À 37 ans, l'Américain vient de remporter son 4ème Golden Globes pour le travail musical opéré sur « Babylon ». Grâce à sa collaboration avec Damien Chazelle (« La La Land », « First Man »), il est ainsi devenu un compositeur à succès, suffisamment expérimenté pour poser un regard sur sa carrière, son approche créative et l'importance accordée par Hollywood à la musique de films.
  • Ces dix dernières années, vous avez développé une relation spéciale avec Damien Chazelle. Vous souvenez-vous de votre première rencontre ?

    En arrivant à l’université, j’ai formé un groupe et j’ai commencé à demander à tous ceux que je croisais s’ils étaient musiciens, ou s’ils en connaissaient. J’ai fini par entendre parler d’un super batteur, nommé Damien. Je l’ai appelé et, naturellement, on a formé un groupe avec d’autres gars de notre classe. On jouait du rock et de la pop, essentiellement. Puis, en deuxième année, Damien et moi en avons eu marre du groupe. Alors, on a commencé à faire des films ensemble.
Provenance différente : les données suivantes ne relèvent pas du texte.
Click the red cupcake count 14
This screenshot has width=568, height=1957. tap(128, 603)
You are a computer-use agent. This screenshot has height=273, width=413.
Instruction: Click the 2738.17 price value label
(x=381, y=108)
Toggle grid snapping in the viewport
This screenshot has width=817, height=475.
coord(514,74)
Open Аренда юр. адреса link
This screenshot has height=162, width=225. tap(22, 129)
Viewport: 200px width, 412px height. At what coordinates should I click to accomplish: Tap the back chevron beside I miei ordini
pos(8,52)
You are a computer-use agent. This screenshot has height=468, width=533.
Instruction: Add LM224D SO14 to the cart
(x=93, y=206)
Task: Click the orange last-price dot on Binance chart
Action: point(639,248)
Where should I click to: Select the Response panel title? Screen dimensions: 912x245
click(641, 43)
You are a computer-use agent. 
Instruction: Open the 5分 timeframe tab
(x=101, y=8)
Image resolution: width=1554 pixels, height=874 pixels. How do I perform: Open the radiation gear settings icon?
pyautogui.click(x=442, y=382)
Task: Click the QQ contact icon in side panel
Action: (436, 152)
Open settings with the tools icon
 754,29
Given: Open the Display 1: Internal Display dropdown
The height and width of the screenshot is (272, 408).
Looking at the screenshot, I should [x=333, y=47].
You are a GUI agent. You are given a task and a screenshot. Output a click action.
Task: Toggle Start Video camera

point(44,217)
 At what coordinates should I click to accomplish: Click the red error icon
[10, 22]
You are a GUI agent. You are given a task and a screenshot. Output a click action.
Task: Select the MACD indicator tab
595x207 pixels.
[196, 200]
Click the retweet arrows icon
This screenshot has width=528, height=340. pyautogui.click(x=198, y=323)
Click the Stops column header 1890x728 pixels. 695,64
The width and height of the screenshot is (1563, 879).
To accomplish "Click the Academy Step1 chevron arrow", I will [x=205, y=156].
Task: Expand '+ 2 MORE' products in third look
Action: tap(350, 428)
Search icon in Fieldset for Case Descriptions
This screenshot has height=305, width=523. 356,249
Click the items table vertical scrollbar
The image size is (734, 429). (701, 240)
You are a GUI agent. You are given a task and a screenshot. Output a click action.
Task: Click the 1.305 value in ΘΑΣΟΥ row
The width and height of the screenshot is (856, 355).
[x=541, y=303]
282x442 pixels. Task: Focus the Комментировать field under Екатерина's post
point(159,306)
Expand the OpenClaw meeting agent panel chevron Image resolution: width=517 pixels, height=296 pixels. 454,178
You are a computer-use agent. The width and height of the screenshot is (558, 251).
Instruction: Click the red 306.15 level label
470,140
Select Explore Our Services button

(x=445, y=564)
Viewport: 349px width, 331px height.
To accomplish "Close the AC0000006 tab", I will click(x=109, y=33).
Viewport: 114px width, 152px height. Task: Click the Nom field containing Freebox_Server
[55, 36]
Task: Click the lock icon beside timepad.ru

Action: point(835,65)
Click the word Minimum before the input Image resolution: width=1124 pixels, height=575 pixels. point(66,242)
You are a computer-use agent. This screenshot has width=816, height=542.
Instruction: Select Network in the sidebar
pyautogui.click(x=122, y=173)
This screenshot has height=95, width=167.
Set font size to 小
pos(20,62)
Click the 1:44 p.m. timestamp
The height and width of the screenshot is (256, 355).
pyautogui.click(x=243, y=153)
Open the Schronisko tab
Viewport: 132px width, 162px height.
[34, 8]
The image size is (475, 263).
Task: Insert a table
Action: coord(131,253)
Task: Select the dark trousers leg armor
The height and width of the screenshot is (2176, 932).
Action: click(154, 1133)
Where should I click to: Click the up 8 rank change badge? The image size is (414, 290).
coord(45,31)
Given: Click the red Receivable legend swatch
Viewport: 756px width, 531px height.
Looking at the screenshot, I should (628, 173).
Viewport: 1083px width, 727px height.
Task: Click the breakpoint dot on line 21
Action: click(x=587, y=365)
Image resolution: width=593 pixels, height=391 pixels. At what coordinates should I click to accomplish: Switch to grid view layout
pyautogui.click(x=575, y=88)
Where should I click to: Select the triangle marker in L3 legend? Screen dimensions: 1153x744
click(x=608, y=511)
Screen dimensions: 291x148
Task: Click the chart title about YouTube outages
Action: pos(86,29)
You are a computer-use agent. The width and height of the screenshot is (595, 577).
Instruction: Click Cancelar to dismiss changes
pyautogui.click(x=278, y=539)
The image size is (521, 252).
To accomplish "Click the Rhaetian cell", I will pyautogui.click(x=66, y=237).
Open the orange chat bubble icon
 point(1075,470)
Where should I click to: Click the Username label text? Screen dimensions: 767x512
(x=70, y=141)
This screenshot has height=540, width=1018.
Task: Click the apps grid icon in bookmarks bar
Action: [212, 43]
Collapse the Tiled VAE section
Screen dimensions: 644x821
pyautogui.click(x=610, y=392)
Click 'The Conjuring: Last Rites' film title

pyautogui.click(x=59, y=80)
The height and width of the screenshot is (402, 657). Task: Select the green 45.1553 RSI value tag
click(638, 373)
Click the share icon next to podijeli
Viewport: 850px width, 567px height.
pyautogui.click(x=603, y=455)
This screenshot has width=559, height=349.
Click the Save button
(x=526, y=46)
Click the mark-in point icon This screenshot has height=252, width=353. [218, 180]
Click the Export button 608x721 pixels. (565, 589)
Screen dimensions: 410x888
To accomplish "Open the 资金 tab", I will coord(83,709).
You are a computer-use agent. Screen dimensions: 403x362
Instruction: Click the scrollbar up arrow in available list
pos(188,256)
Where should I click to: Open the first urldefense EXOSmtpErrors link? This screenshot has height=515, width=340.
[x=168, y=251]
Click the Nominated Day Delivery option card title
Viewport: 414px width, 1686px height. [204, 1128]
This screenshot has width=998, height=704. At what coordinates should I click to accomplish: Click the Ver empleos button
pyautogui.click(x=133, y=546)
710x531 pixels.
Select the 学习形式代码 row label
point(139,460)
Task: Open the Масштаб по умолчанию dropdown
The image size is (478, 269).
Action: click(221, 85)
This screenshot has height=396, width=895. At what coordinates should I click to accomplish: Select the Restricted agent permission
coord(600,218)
    Aujourd’hui, vous avez forcément plus de budget qu’à vos débuts pour réaliser vos partitions. Est-ce que cela influence la façon dont vous travaillez ?

    À présent, il est évident qu'un certain nombre de choses sont différentes. Je peux réserver des studios et enregistrer avec des musiciens librement, je peux travailler avec des orchestres de toutes tailles, sans avoir à me soucier du budget. Sur Babylon, ce luxe a vraiment été bénéfique d’un point de vue créatif, ne serait-ce que parce que je recherchais un son spécifique, un son que je n’ai trouvé qu’après avoir travaillé avec de très nombreux musiciens dans le simple objectif d’expérimenter, d’essayer différentes approches, de bénéficier de l'expérience de la plupart d'entre eux. Trouver les bons trompettistes, par exemple, ça a été toute une aventure....

    C'est-à-dire ?

    Un jour, je fais une session avec un grand trompettiste, Ludovic Louis. On réserve une séance au Studio Ferber, à Paris, à 3h du matin. Le problème, c'est que j'avais mis mon réveil à 14h30, et non 2h30... Je me suis réveillé en vitesse, j'ai paniqué et j'ai évidemment raté la session. Ça nous apprendra à nous autres, américains, à ne pas utiliser une horloge de 24h... Toujours est-il que ce genre d'idioties est ce qui arrive lorsqu'on a un budget très confortable, sur lequel se reposer.

    J’ai cru comprendre que vous admiriez les mélodies composées par Charlie Chaplin pour ses propres films. Qu’est-ce qui vous plaît tant dans ces BO ?

    D'après moi, elles sont incroyablement mémorables, et s'intègrent parfaitement dans la logique des films. Les thèmes de La ruée vers l'or, Les lumières de la ville ou Les temps modernes sont pour moi ses meilleurs : ils sont tout bonnement inoubliables.

    La BO de La La Land est évidemment à entendre comme un clin d'œil aux vieilles comédies musicales hollywoodiennes. Cela dit, on y entend aussi de nombreux éléments contemporains. Comment avez-vous procédé pour parvenir à créer un son aussi intemporel ?

    Plus que l'influence des comédies musicales de la MGM, je dirais que j'étais marqué par les BO des films musicaux français des années 1960 : Les parapluies de Cherbourg, Les demoiselles de Rochefort et d'autres partitions issues de la Nouvelle Vague, telle celle des 400 coups. Aussi, la façon qu'avaient les Beach Boys d'arranger leurs voix a été une véritable source d'inspiration pour certaines parties d'Another Day of Sun. Cela dit, il y a aussi des percussions latines dans pas mal de chansons, ce qui résulte probablement de ma passion pour les musiques brésiliennes.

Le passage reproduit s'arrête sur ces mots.